I've made the _stats logs as suggested (about a minute apart). I've also included the hot_threads and _tasks in the logs on this link: https://drive.google.com/file/d/1UDrOOy6Bj1IPnserkJNGUiY-A9whHkfZ

As for the GC spikes. I can't quite check that because some of the Performance graphs stopped working after a few days and I have no idea why. I've enabled the ML and advanced Search instances which added at least one more instance to the Performance graphs.


Hm, the graphs are back now (have been for a week) even though I didn't change any configs/loads on the server or client side.

I did some more researching and maybe found the reason for CPU spikes.
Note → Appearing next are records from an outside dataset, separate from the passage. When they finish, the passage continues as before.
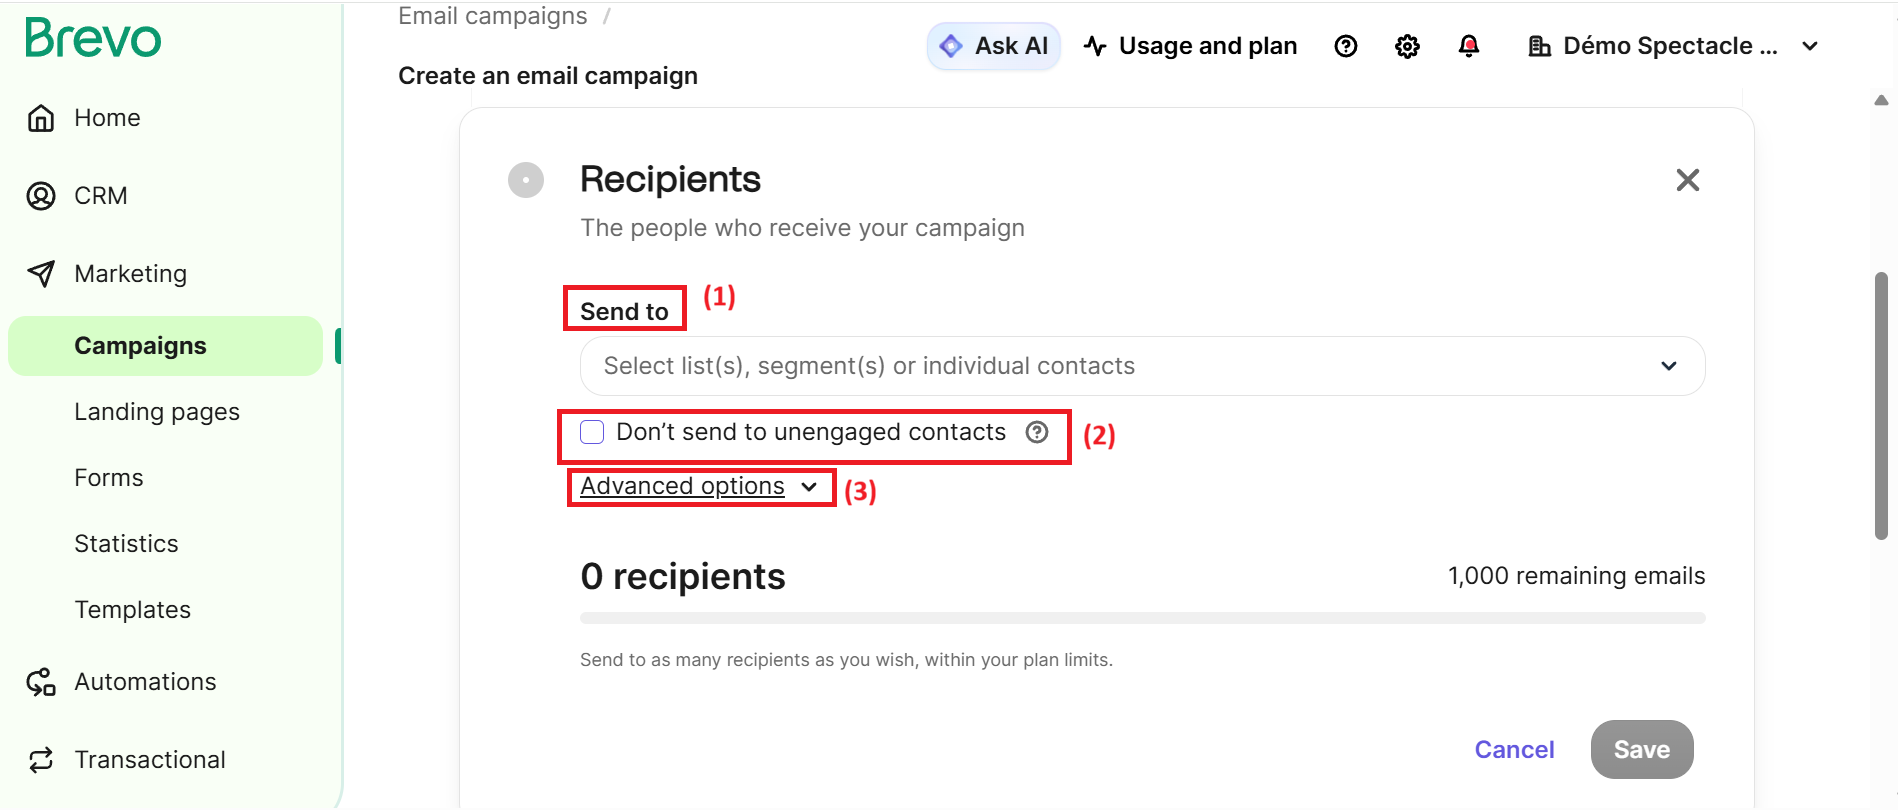
Task: Open Automations from the sidebar
Action: (145, 682)
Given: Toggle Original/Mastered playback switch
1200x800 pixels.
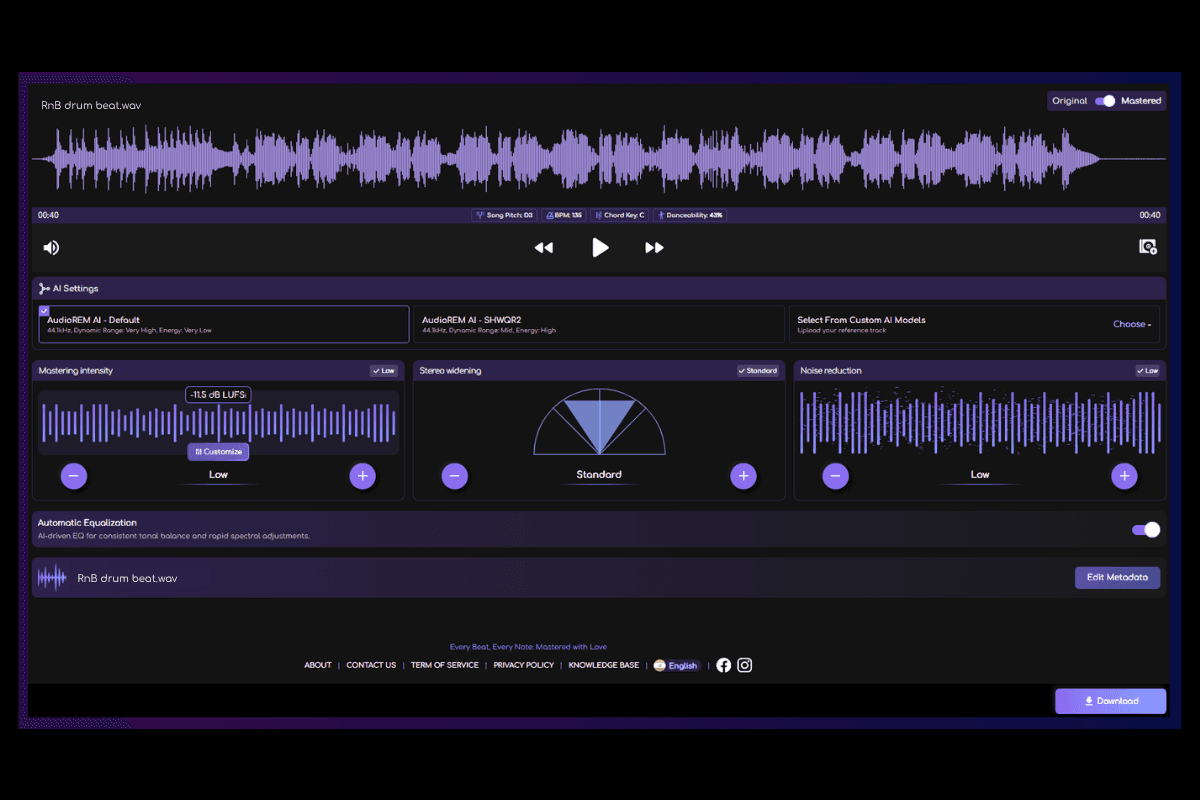Looking at the screenshot, I should pyautogui.click(x=1105, y=101).
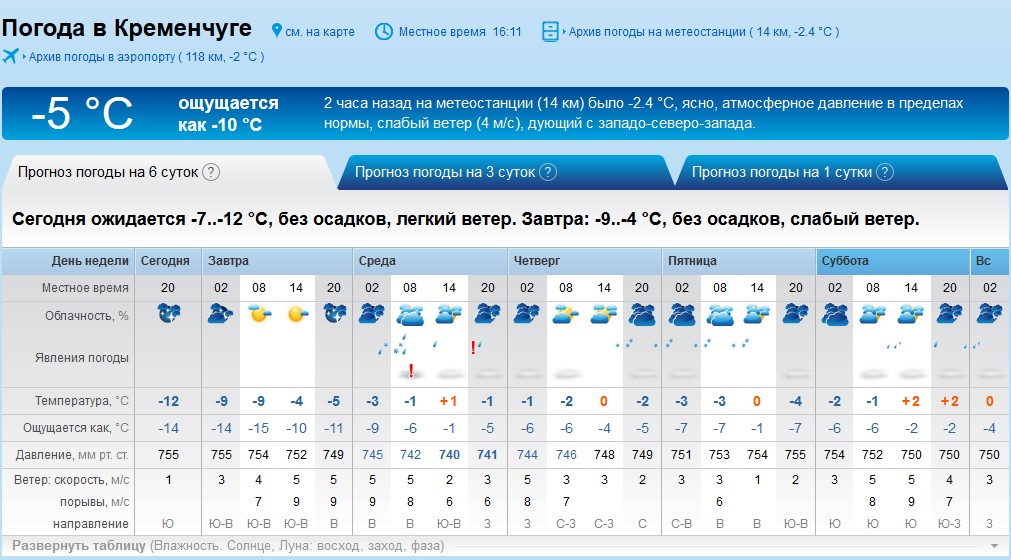Open the help question mark on the 1-day forecast tab

coord(884,172)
It seems one of our clients sending a lot of logs in a short time. Took actions to reduce excessive logging and will see if that helps. If that helps, I might also turn Stack Monitoring back on to see how that affects the CPU utilization.

Thanks for that extra info. I did have a look at the files you sent earlier, but they did not show anything interesting since the cluster was doing nearly nothing at the time.

Look forward to hearing if this behaves well without the excessive logging.